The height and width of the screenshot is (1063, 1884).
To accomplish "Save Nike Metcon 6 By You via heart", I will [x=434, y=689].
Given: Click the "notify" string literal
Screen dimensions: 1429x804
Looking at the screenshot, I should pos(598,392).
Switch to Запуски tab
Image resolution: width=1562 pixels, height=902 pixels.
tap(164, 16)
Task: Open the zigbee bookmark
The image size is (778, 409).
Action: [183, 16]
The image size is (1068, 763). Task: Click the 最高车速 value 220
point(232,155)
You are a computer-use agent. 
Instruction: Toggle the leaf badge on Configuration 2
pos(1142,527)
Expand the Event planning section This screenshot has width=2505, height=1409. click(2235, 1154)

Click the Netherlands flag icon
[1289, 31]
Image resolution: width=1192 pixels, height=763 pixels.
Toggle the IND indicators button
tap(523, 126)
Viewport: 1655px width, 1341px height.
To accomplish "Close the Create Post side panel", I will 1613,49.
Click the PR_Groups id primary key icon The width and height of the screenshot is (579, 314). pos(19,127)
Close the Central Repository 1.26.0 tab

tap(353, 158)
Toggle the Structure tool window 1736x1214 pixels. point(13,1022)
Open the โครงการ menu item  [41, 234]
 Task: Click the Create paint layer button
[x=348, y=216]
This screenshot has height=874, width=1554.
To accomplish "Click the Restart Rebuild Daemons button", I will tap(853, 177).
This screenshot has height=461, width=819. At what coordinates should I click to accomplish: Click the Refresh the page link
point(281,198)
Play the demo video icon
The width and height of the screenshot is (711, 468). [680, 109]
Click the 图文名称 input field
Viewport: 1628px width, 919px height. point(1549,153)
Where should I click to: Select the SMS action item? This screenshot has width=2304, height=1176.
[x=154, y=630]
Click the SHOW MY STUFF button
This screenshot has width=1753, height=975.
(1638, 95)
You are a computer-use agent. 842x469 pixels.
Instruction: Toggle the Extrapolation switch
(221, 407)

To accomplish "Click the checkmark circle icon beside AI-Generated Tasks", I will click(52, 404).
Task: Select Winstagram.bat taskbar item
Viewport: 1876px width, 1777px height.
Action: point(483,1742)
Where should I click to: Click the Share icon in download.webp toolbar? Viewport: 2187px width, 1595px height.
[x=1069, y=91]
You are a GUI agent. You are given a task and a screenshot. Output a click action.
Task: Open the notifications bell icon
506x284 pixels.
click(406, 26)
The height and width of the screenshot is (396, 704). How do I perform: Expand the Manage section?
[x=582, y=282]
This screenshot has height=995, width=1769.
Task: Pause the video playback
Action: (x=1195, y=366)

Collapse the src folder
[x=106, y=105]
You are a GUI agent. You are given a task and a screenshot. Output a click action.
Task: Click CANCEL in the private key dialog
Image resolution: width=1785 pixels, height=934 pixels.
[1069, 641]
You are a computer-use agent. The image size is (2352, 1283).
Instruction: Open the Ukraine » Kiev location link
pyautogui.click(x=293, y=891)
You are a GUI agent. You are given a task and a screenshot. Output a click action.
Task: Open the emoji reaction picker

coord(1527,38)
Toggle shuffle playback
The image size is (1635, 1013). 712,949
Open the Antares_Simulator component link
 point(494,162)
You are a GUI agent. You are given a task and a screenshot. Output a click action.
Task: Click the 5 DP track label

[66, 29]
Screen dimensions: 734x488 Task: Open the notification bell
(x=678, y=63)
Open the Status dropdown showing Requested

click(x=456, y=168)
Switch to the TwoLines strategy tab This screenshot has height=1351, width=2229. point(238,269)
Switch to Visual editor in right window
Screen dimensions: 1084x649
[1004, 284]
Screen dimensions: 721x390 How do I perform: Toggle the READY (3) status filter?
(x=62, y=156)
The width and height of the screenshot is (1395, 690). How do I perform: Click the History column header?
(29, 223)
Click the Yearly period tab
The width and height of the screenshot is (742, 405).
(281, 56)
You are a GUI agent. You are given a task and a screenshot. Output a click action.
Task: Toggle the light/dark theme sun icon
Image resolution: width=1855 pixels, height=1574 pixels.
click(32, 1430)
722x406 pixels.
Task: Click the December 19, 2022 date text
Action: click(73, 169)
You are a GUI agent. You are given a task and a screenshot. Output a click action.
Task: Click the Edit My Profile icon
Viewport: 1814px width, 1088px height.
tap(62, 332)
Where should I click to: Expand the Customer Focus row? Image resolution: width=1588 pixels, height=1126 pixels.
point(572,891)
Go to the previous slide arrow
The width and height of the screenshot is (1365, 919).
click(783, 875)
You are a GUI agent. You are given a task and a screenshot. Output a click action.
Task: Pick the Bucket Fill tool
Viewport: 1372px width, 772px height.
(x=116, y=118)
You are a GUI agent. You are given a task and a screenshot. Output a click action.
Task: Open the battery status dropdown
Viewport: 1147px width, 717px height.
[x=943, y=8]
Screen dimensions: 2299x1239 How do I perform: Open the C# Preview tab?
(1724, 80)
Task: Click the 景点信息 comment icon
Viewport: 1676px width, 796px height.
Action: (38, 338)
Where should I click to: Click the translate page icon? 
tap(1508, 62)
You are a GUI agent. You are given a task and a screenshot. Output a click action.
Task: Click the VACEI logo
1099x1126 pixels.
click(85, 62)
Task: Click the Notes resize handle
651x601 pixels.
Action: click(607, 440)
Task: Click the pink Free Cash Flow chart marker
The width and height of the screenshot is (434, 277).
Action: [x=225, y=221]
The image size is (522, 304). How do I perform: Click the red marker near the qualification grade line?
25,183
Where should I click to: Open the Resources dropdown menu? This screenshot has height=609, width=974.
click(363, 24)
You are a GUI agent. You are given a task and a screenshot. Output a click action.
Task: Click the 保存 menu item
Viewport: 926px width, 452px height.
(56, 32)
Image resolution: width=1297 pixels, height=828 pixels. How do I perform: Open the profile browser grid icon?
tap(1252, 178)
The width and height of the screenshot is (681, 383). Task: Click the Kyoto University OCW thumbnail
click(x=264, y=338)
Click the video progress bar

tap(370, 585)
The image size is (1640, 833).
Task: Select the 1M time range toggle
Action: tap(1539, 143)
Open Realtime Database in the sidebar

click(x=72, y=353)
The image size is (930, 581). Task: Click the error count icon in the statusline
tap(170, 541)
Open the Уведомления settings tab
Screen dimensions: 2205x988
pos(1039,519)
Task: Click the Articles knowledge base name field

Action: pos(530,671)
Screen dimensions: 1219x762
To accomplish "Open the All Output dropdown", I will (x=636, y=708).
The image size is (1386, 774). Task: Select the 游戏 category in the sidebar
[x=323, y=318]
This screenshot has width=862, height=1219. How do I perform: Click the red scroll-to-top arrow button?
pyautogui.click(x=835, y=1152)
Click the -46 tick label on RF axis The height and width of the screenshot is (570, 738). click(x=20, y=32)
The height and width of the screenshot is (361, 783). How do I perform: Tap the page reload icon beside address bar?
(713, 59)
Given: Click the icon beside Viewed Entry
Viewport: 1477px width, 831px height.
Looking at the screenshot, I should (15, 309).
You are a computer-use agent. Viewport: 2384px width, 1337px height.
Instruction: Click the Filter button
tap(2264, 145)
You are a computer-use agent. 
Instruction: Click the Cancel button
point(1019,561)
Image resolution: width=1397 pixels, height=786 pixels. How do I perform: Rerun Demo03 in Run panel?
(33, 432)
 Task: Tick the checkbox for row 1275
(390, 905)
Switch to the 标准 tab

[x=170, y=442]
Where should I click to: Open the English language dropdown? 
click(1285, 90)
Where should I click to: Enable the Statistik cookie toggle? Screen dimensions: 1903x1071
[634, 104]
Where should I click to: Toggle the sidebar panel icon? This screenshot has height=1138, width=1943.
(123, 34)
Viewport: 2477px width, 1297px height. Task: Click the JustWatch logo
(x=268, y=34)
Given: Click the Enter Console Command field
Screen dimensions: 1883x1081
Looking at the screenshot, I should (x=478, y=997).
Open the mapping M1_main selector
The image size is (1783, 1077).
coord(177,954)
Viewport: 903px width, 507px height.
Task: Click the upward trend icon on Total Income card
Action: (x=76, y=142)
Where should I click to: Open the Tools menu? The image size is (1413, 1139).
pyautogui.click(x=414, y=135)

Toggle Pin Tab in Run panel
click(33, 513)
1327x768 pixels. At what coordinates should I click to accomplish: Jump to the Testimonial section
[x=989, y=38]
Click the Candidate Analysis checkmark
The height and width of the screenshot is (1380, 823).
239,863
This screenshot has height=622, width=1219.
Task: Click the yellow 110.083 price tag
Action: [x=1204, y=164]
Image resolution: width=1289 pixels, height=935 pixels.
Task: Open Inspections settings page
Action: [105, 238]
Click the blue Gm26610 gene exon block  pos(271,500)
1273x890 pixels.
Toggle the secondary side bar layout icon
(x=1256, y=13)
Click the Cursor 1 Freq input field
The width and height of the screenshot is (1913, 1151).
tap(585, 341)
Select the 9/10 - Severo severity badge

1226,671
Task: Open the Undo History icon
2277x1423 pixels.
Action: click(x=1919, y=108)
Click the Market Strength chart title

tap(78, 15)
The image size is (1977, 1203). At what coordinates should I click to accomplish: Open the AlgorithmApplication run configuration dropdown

#### EXERCISE GOAL:
Working down from the line that contains "2277x1423 pixels.", retype each line exactly through the last line of the data, and give nothing else.

#### ANSWER SECTION:
2277x1423 pixels.
Action: click(x=1919, y=108)
Click the Market Strength chart title

tap(78, 15)
The image size is (1977, 1203). At what coordinates should I click to accomplish: Open the AlgorithmApplication run configuration dropdown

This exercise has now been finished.